## PASSAGE FOR REVIEW:

I don't like having a static list here, this should be dynamically loaded.

[garethky]

How can we do that?

[dalegaard]

One option could be to expose the sensors thing in a register_sensor_factory function, like it's done today for heaters with add_sensor_factory. A pattern that could work:

• User specifies sensor: hx71x.
• We lookup_object("hx71x")
• hx71x modules' load_config does a lookup_object("load_cell") and calls register_sensor_factory to register itself
• We call the registered hx71x sensor factory.

This way:

• we don't need to add any lookup/load object changes
• the sensor list isn't static
• all the dynamic loading stuff exists only within load_cell/__init__.py

[garethky]

looking at the existing pattern for heater sensors:

def load_config(config):
    # Register sensor
    pheaters = config.get_printer().load_object(config, "heaters")
    pheaters.add_sensor_factory("BME280", BME280)

This code is run because of a registry file, temperature_sensors.cfg. Heaters loads this file. So that's not a dynamic discovery system, that's a registry, so it wont work with plugins.

I'm on board for a fully dynamic system but it needs to solve a few things:

The senor file name is not the same as the sensor_type. Sensor modules can export multiple sensor types. (hx71x.py exports hx717 and hx711). But if all you have is a sensor_type you have no way to perform the reverse lookup to get to the module name to load. The registry 'hack' solves this issue for temperature sensors.

I don't think the individual sensors should be looking up an object. This runs into naming issues. e.g. load_cell cant be the name because it doesn't have to be registered. The user is free to name the load cells because they can have multiples. Heaters gets around this by registering heaters, by analogy I'd need to register load_cells to serve as the collection & registry. I'd rather not pollute the printer object registry with names that the user did not configure.

---

Proposal: Find all modules with a name that ends in a specific string: hx71x__load_cell_sensor.py. In that way you are exploiting the file system as a registry. Just give back the modules and don't run any load_config. Then the caller can decide how to treat them:

The in load_cell/__init__.py you can do something like this to build the registry once:

sensor_registry = {}
sensor_modules = printer.find_modules("__load_cell_sensor")
for sensor_module in sensor_modules:
    sensor_registry.update((sensor_module.register_load_cell_sensors())

This way:

• The sensor modules never get registered as objects, minimize clutter in the printer's object space which the user can see.

## RECORDS SUPPLIED:
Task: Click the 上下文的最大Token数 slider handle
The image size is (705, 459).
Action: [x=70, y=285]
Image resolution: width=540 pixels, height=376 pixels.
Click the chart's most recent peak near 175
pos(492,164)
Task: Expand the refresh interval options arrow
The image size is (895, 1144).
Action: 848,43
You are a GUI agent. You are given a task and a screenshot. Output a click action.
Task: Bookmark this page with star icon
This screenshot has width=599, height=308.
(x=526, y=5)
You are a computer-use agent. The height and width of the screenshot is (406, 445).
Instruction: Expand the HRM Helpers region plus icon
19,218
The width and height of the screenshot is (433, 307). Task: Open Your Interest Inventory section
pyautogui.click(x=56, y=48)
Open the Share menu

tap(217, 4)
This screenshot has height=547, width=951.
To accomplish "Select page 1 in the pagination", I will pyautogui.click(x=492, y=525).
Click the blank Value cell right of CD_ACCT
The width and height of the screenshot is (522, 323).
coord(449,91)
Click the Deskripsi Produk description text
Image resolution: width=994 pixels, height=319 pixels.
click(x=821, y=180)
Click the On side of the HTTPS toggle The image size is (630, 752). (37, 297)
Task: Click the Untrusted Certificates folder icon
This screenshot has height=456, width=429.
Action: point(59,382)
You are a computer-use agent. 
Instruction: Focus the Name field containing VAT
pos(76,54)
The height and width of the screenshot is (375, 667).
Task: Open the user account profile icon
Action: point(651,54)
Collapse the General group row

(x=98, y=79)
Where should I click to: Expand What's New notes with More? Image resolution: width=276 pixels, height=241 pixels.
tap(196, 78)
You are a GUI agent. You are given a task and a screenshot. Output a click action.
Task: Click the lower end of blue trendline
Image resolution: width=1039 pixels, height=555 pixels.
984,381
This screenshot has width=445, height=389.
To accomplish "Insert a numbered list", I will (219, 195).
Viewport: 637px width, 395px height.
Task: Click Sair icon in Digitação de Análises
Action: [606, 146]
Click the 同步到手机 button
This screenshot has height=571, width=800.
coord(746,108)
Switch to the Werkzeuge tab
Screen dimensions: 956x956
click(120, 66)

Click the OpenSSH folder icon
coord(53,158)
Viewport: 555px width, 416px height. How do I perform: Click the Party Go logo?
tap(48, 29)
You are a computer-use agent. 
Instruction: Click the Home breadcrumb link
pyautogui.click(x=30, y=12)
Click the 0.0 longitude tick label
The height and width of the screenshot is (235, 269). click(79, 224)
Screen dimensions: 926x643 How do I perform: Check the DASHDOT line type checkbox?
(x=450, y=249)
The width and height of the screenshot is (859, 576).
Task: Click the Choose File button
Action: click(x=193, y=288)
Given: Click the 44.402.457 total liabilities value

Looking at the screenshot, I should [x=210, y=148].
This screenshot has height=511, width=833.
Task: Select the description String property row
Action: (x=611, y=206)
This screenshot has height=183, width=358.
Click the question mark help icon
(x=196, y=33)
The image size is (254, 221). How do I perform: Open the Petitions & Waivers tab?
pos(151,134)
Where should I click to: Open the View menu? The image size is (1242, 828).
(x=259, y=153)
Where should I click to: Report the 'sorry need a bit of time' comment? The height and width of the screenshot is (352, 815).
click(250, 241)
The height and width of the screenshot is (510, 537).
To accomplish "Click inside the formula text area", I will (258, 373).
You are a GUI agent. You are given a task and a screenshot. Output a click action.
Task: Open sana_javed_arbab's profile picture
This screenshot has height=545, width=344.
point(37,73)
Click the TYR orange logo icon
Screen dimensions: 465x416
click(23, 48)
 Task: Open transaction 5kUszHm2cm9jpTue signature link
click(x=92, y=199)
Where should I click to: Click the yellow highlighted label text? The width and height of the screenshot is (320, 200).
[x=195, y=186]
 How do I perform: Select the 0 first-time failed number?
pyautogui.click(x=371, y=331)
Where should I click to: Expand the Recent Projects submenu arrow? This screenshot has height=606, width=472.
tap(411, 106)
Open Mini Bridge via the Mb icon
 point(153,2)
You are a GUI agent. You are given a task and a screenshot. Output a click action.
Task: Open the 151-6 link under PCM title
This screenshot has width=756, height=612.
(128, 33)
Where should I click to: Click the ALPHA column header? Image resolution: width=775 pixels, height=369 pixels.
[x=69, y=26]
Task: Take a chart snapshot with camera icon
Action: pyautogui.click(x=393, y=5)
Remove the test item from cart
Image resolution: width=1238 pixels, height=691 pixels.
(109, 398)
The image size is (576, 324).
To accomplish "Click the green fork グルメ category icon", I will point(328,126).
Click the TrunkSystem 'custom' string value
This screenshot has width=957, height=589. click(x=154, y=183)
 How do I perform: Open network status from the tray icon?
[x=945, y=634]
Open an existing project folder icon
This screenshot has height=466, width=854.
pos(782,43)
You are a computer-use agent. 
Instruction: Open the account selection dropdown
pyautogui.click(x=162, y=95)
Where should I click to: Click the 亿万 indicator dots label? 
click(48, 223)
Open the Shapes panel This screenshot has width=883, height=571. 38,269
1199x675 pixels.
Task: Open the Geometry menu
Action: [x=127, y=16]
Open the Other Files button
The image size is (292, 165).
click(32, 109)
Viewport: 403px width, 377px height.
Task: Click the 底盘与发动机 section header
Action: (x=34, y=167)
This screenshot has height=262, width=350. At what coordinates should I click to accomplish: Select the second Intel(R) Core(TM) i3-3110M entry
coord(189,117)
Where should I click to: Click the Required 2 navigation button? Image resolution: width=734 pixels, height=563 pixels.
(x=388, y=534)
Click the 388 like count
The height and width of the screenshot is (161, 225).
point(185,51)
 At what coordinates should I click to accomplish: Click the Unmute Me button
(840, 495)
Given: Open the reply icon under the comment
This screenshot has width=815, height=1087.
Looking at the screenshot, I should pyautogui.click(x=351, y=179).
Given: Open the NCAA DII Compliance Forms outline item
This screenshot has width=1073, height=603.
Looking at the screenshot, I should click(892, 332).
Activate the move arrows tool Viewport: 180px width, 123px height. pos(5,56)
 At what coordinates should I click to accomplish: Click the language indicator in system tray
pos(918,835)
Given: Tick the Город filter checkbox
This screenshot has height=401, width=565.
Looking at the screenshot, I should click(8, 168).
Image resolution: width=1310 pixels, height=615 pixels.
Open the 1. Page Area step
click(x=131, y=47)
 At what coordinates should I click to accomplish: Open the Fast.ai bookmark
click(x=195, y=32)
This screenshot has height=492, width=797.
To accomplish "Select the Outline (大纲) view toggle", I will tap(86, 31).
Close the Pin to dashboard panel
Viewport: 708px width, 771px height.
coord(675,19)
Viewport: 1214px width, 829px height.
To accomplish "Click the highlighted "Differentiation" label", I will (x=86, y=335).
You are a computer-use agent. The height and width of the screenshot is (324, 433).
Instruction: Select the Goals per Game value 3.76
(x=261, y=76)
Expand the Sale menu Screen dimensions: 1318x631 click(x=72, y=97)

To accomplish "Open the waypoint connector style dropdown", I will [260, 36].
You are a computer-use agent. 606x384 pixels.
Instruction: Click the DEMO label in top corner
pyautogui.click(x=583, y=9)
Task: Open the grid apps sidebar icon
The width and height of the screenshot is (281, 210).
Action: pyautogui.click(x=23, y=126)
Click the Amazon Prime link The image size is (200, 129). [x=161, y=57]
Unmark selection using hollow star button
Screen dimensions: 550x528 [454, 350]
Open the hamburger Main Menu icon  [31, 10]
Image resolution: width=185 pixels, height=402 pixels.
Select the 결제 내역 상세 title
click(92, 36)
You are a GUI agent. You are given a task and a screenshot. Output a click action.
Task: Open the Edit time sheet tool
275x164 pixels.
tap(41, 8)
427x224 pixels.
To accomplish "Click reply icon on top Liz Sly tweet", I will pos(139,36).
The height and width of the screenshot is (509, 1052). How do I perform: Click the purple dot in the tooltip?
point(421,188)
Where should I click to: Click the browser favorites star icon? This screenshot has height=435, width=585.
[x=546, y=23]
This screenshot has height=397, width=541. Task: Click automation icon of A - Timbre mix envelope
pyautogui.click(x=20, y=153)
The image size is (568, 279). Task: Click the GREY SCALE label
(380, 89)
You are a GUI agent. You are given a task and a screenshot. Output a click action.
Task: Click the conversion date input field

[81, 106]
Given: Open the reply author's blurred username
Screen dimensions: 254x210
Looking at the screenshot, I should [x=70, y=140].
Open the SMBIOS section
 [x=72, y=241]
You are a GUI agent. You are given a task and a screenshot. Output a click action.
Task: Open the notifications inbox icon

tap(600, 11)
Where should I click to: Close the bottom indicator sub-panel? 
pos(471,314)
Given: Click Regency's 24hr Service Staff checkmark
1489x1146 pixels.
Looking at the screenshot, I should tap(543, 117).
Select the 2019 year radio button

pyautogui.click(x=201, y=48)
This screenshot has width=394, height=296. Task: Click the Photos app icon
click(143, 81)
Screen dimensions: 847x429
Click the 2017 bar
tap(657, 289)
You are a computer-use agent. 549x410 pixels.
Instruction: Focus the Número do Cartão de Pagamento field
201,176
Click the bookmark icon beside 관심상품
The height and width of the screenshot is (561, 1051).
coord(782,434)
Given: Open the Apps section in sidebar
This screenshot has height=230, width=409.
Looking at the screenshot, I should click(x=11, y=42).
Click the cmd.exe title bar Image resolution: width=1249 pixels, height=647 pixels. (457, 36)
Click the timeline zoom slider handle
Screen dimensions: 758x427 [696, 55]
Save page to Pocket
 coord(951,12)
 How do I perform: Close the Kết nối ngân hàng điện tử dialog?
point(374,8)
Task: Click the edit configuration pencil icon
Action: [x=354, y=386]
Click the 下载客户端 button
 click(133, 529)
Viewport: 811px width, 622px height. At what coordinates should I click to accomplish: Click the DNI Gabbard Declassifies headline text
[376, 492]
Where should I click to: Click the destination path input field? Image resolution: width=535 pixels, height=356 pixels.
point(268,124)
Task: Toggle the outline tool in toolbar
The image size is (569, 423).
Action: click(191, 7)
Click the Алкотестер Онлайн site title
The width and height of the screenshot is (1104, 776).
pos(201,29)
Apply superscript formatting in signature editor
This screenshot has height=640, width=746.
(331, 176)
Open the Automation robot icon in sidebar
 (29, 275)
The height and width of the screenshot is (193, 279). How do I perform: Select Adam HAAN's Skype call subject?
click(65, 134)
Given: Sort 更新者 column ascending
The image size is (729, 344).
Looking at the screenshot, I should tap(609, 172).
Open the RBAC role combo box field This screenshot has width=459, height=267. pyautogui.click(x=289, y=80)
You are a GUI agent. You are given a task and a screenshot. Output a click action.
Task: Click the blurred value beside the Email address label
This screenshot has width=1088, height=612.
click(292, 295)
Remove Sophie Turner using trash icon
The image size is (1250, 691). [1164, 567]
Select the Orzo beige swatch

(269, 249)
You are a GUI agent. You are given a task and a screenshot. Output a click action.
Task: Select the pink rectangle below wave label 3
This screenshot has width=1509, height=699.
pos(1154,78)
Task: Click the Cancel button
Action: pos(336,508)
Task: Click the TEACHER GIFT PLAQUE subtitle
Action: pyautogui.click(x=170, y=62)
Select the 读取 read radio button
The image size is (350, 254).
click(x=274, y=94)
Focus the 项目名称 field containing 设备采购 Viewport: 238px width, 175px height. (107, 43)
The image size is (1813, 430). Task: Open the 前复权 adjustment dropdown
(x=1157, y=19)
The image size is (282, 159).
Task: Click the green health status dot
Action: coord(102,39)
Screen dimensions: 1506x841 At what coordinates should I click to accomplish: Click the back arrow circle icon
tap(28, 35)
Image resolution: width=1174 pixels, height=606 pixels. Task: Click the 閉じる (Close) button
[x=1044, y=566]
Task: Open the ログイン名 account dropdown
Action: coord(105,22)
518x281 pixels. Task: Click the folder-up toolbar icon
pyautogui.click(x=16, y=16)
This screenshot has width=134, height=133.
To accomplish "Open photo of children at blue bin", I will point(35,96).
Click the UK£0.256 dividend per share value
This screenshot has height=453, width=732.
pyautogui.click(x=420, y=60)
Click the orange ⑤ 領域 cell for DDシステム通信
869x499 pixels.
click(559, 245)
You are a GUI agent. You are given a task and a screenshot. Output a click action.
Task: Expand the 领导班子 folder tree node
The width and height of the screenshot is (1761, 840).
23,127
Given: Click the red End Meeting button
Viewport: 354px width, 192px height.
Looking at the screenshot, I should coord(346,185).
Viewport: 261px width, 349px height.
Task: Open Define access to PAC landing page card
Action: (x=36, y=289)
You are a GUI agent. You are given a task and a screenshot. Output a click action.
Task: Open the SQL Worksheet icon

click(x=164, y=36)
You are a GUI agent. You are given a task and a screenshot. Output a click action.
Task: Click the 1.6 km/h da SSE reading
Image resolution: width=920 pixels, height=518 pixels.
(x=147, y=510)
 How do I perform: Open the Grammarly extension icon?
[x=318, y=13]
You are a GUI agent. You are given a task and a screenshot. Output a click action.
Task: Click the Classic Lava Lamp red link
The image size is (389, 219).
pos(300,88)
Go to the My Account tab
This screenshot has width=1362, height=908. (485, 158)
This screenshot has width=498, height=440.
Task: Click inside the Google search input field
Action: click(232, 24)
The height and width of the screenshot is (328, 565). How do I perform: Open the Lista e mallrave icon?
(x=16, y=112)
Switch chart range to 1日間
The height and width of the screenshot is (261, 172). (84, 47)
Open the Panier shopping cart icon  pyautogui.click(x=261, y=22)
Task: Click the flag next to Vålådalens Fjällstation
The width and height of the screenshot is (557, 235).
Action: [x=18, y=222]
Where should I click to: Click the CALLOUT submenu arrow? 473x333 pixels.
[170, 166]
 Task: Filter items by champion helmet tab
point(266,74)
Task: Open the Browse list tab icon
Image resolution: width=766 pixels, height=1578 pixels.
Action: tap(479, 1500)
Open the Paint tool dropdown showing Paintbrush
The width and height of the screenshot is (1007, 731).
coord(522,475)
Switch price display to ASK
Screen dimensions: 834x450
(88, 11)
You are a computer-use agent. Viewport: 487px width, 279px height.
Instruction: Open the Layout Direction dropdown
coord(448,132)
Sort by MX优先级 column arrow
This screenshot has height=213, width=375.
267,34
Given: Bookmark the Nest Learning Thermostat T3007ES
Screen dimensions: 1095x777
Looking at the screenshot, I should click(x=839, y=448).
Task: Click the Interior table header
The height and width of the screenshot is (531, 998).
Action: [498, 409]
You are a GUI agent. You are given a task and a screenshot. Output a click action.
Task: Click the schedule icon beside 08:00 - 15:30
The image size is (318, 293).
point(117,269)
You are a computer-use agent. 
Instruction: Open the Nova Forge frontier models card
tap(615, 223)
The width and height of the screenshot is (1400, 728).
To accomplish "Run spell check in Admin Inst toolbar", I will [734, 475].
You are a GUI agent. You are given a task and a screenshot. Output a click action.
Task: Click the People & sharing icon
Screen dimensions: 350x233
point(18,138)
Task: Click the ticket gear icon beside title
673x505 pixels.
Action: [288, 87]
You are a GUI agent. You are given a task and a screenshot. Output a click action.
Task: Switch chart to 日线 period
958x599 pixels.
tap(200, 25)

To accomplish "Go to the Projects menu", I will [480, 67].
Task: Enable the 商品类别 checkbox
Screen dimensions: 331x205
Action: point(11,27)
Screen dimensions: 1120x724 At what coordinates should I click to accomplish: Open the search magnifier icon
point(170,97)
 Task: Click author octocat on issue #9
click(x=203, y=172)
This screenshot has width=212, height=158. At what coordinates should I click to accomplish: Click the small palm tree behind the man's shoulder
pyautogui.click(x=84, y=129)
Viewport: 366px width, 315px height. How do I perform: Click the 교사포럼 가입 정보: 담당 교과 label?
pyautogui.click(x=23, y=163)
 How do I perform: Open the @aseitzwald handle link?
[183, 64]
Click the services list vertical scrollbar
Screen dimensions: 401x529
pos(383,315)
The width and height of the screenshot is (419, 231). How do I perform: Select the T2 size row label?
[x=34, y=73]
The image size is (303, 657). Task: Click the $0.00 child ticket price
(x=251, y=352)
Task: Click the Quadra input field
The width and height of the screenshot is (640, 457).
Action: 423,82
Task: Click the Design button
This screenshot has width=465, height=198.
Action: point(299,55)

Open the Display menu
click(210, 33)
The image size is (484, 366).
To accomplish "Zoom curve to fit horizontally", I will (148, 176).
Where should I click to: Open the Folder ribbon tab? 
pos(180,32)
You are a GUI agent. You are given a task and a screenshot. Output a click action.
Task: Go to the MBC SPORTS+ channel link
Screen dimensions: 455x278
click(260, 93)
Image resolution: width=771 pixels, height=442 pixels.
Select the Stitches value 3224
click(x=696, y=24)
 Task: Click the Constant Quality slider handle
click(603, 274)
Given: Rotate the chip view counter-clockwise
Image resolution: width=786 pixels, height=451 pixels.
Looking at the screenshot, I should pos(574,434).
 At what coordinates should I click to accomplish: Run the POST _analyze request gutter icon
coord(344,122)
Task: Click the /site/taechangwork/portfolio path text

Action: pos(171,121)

## STUDY QUESTIONS:
(a) Answer these from the thread on load cell sensor loading:
(i) What existing function for heaters does dalegaard point to as a model?
(ii) Which two sensor types does hx71x.py export?
(iii) What example file name does the proposal give?
(b) Quote the thread on load cell sensor loading between "This code is" and "for temperature sensors.", inclusive.
The listing comes from a different source than the thread.

## TASK ANSWERS:
(a)
(i) add_sensor_factory
(ii) hx717 and hx711
(iii) hx71x__load_cell_sensor.py

(b)
This code is run because of a registry file, temperature_sensors.cfg. Heaters loads this file. So that's not a dynamic discovery system, that's a registry, so it wont work with plugins.

I'm on board for a fully dynamic system but it needs to solve a few things:

The senor file name is not the same as the sensor_type. Sensor modules can export multiple sensor types. (hx71x.py exports hx717 and hx711). But if all you have is a sensor_type you have no way to perform the reverse lookup to get to the module name to load. The registry 'hack' solves this issue for temperature sensors.